- Opening Delimiter -

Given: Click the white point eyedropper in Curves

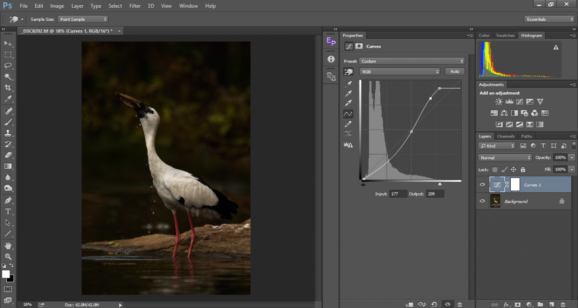Looking at the screenshot, I should [348, 104].
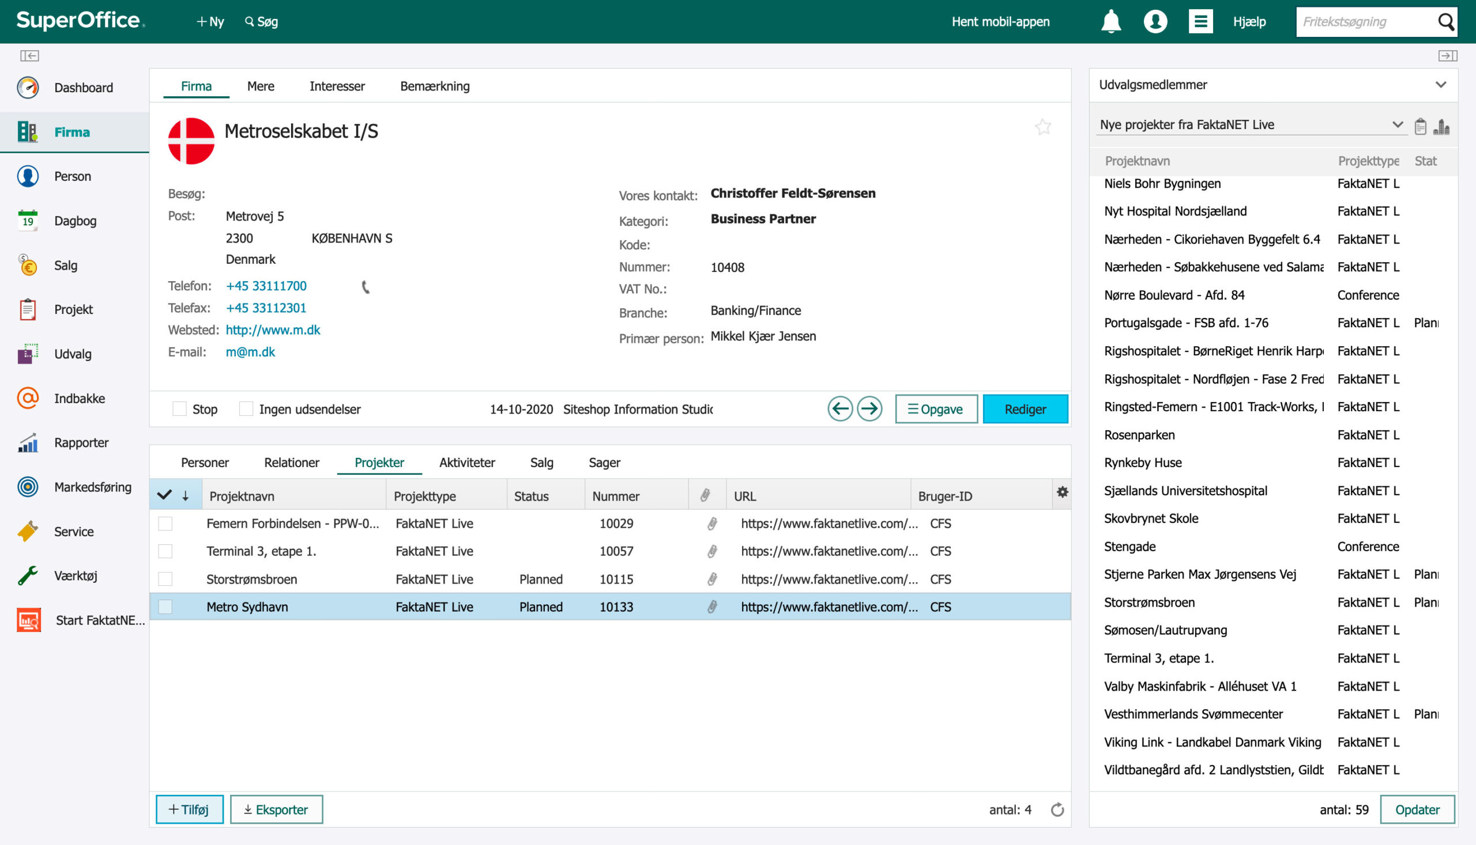The width and height of the screenshot is (1476, 845).
Task: Open the Aktiviteter tab
Action: [x=467, y=463]
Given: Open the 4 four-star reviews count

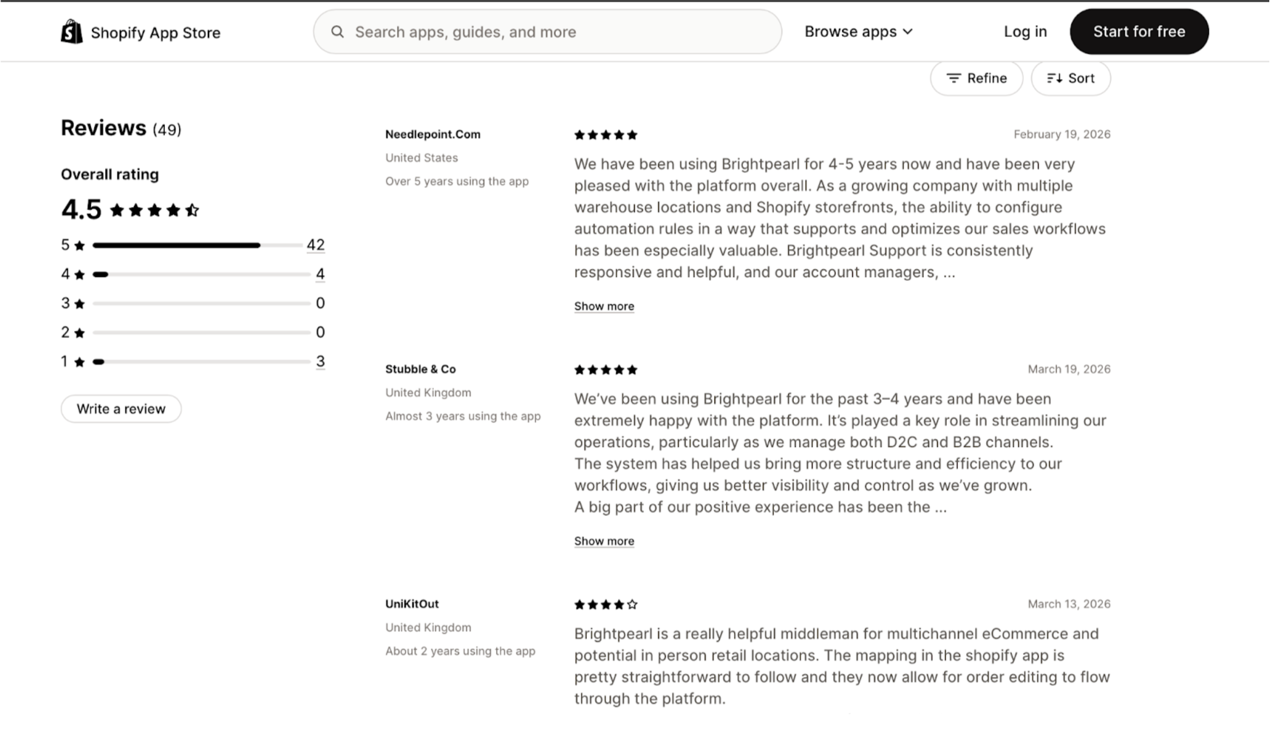Looking at the screenshot, I should click(320, 274).
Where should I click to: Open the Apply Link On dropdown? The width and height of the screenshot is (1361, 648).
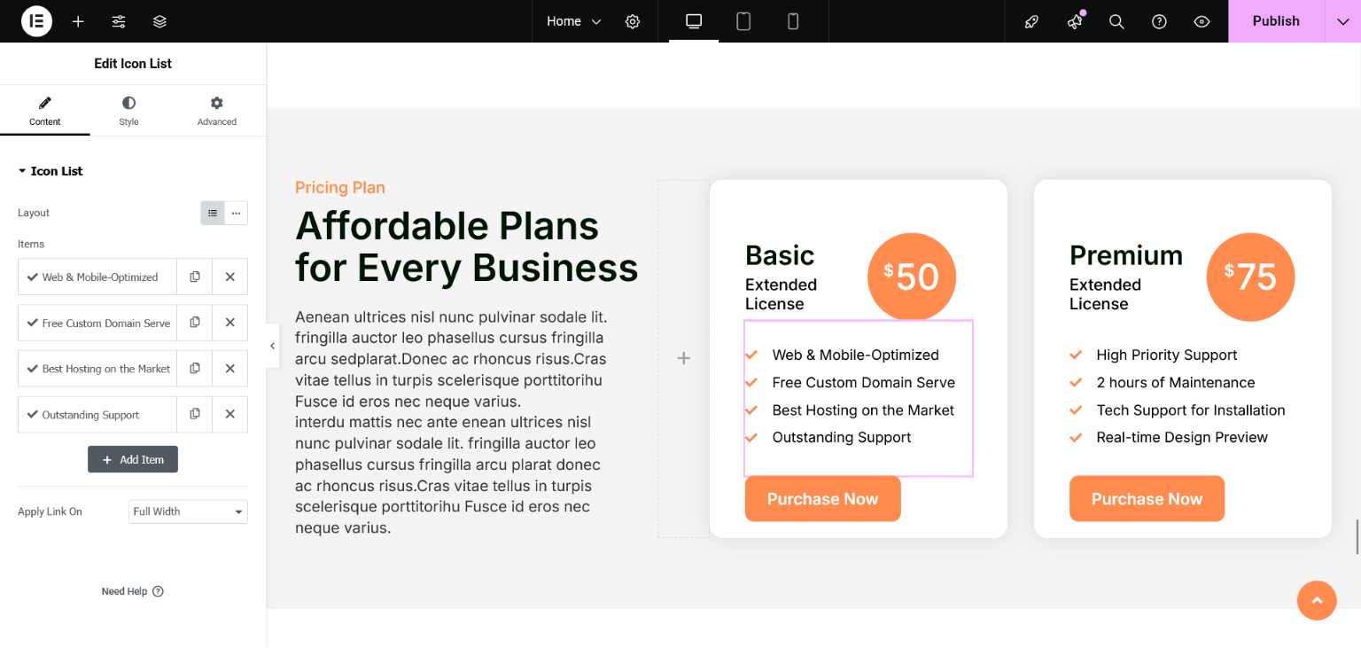[188, 511]
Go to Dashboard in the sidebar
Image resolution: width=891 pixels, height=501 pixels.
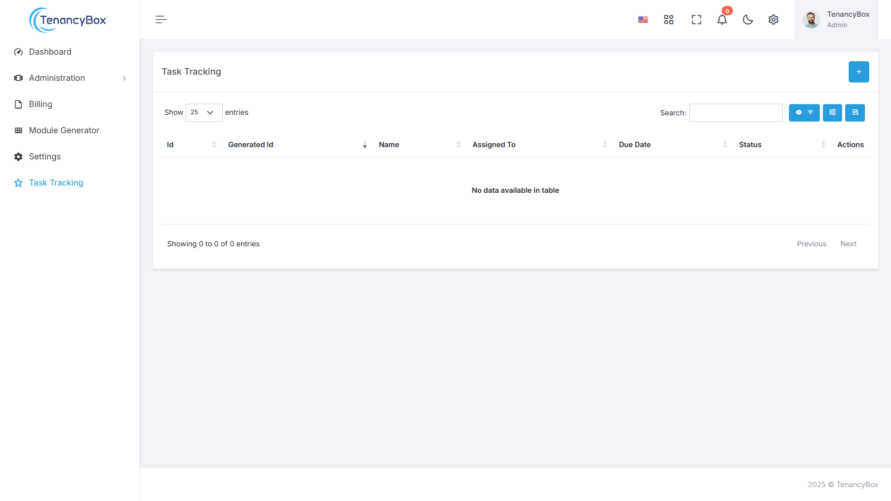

- Closing Delimiter -

**AIM OF THE EXERCISE**
From the line with "Where should I" to the last line of the material, both inclusive, set down every line exactly and nothing else; omit pictures.

**ANSWER AREA**
Where should I click to: Open the Apply Link On dropdown? The width and height of the screenshot is (1361, 648).
[188, 511]
Go to Dashboard in the sidebar
Image resolution: width=891 pixels, height=501 pixels.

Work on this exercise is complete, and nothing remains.